There tend to be two Colombian subjects that work for distributors: the international drugs trade or, for more rarefied tastes, indigenous tribes. What are the chances of encountering a film that fuses both? Slim, you’d suppose. And yet this narco-ethnographic thriller is inspired, we are advised, by events that took place between 1960 and 1980 in the Guajira region of northern Colombia.

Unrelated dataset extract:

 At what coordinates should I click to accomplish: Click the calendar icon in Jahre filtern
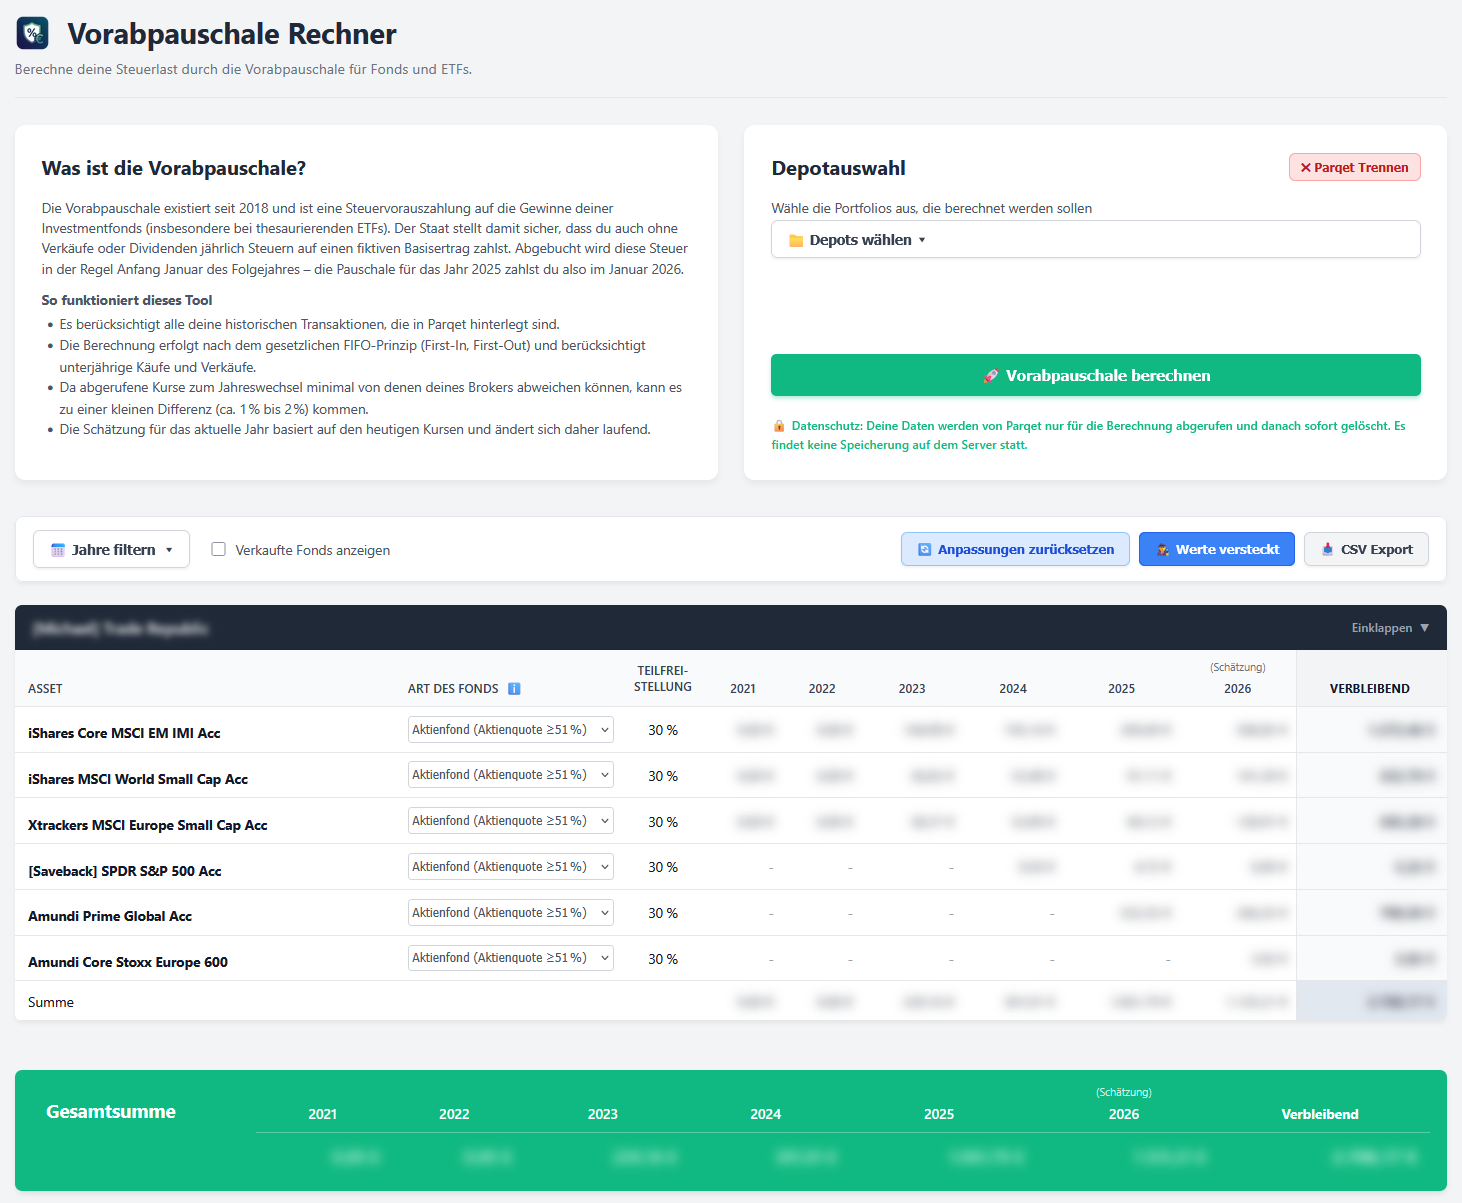[x=58, y=550]
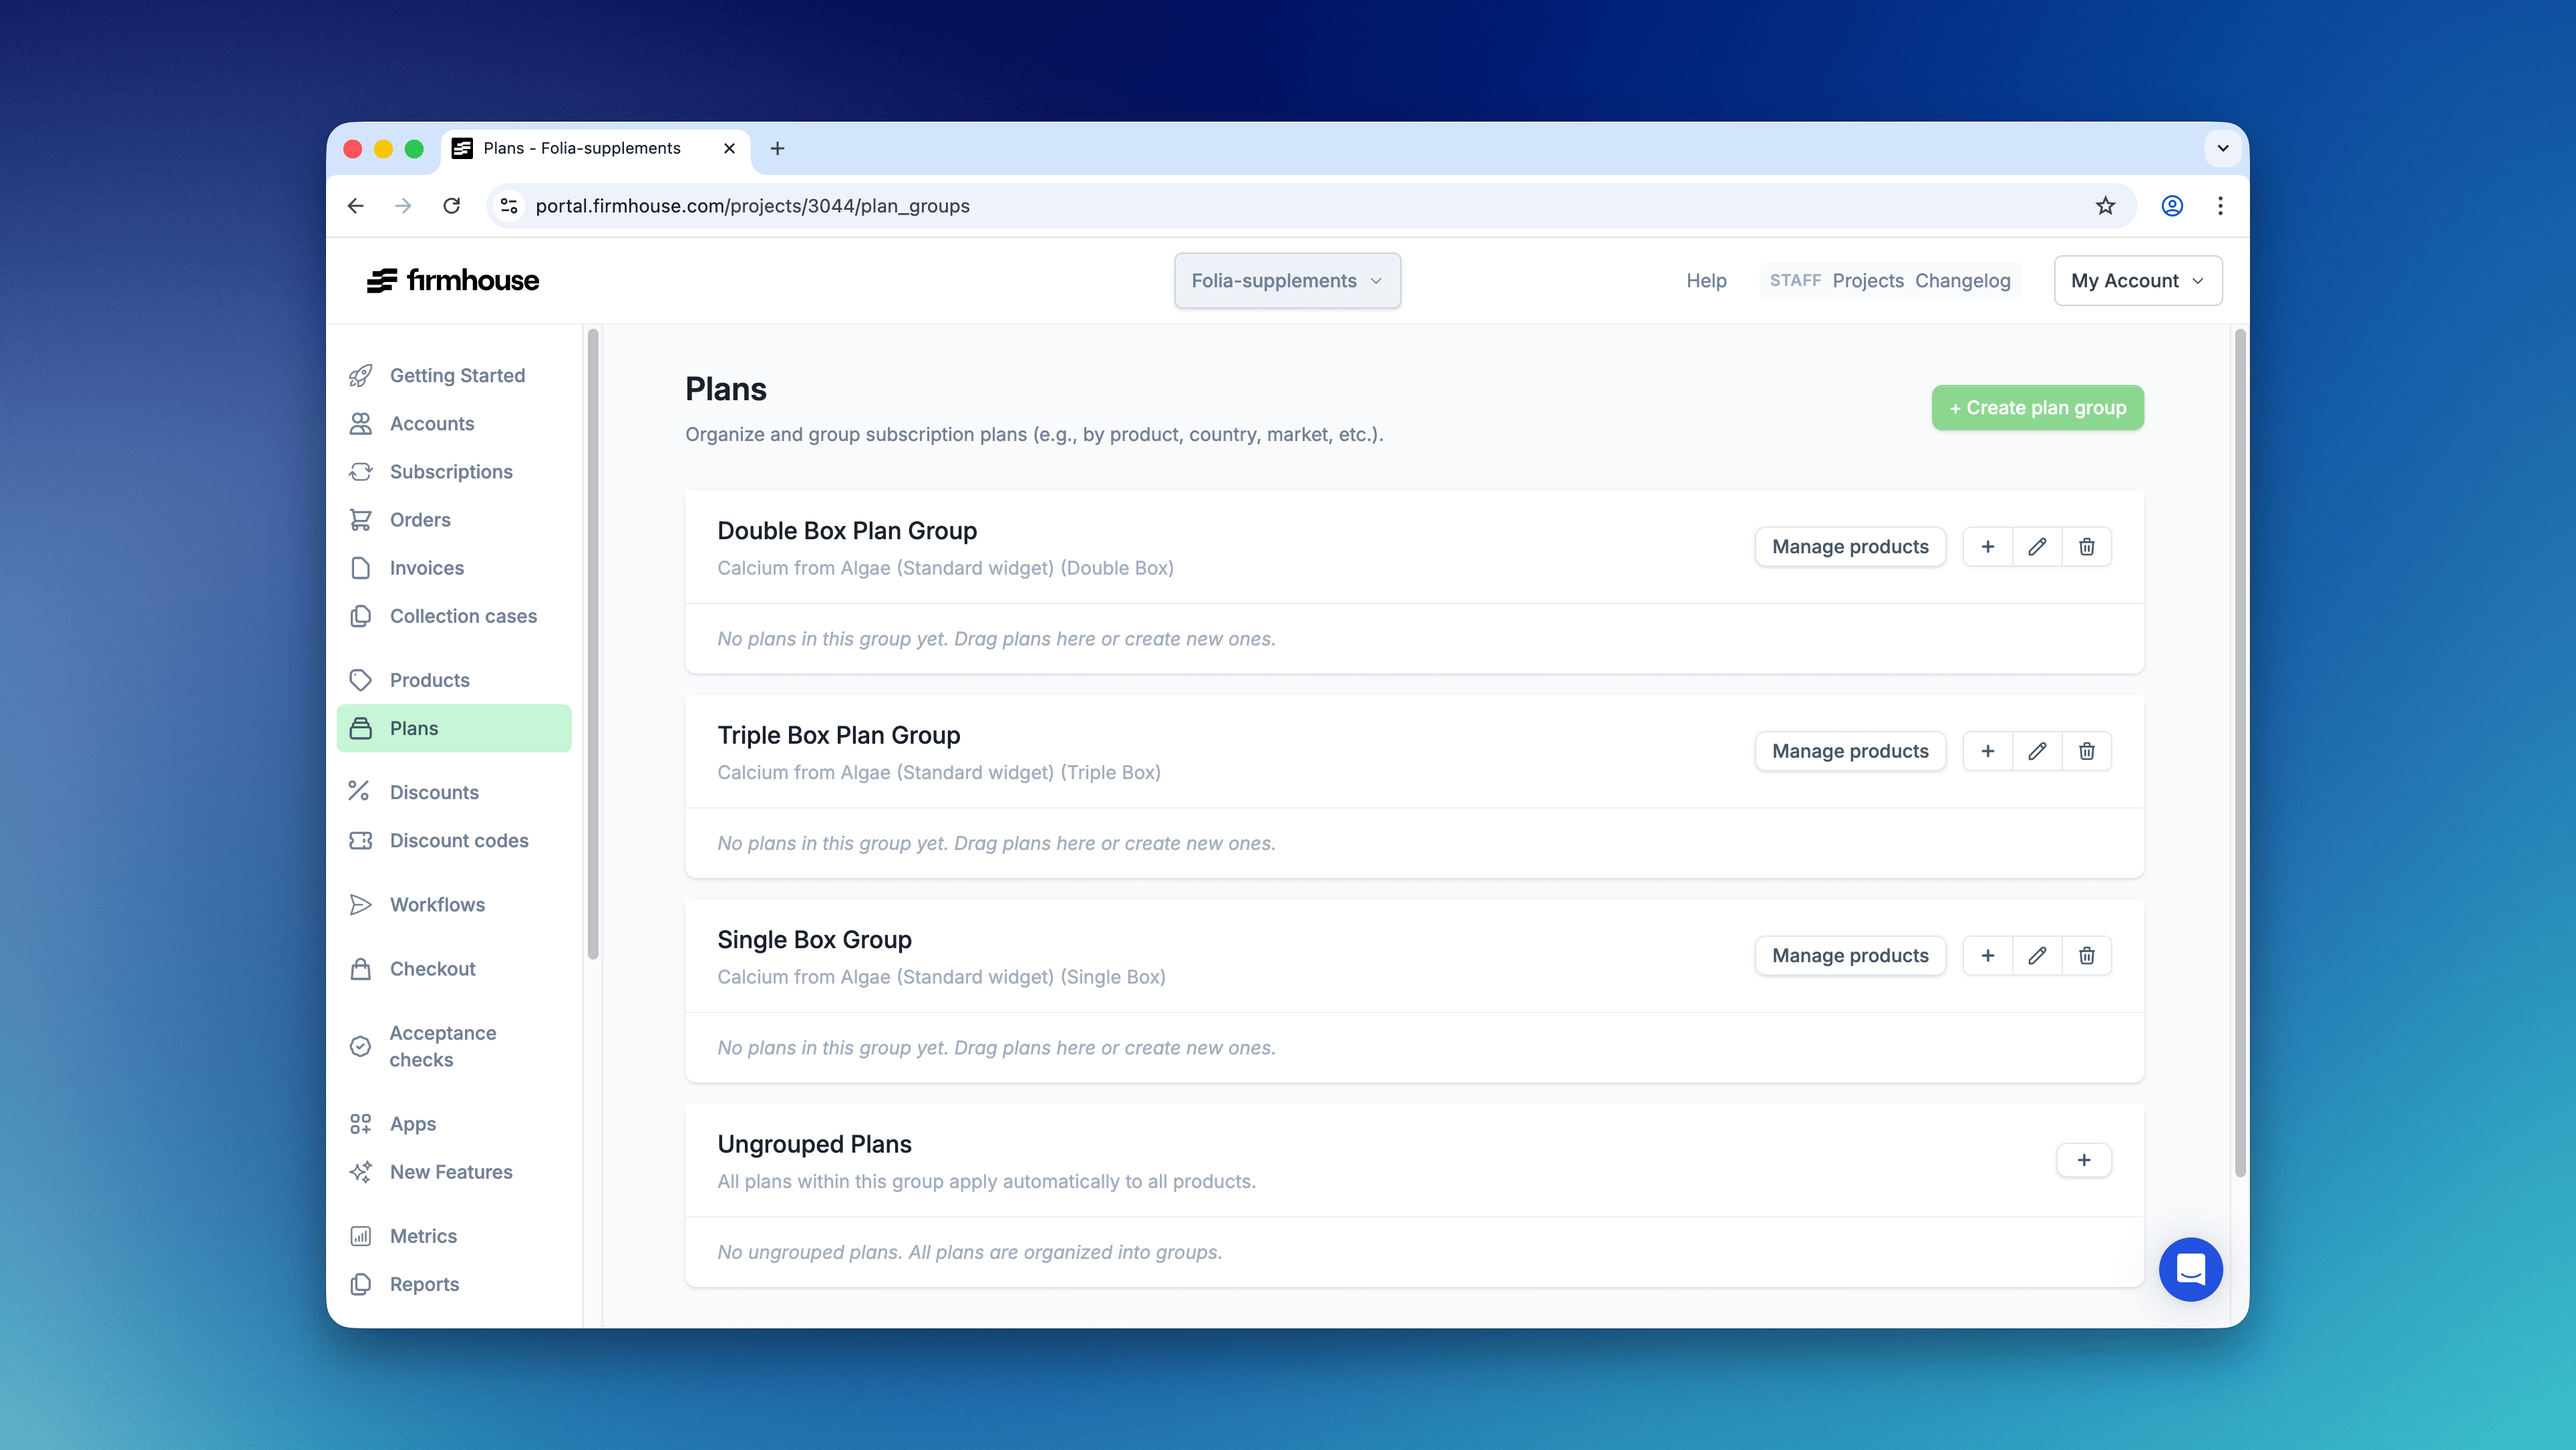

The setting is a sandy wilderness of wind-lashed scrub on the Caribbean coast. A family in the Wayuu tribe takes offers from neighbouring families for an eligible daughter Zaida (Natalia Reyes), who has spent a preparatory year in confinement. In a circular courtship dance she throws her robed arms wide like an avian predator and stalks her retreating suitor. Rapayet (Jose Acosta), a quiet handsome type whose shades and a straw hat hint at contact with the ways of the outside world, wins her only when he adheres to Wayuu custom and meets the family’s demand for cattle, goats and ‘two decorative mules’.

The opening section could be a sober anthropological study of a native culture: it’s got the huts fashioned from sticks, the buttock-baring male pouches and a wailing narrator. Then Rapayet walks into a bar and meets some Peace Corps hippies looking to score some marijuana to smoke. He enlists his smiling black friend Moises (Jhon Narvaez) to help him buy a shipment from Anibal (Juan Bautista Martinez), the head of another Wayuu family who lives deep in the bush and delivers the merch on a caravan of donkeys.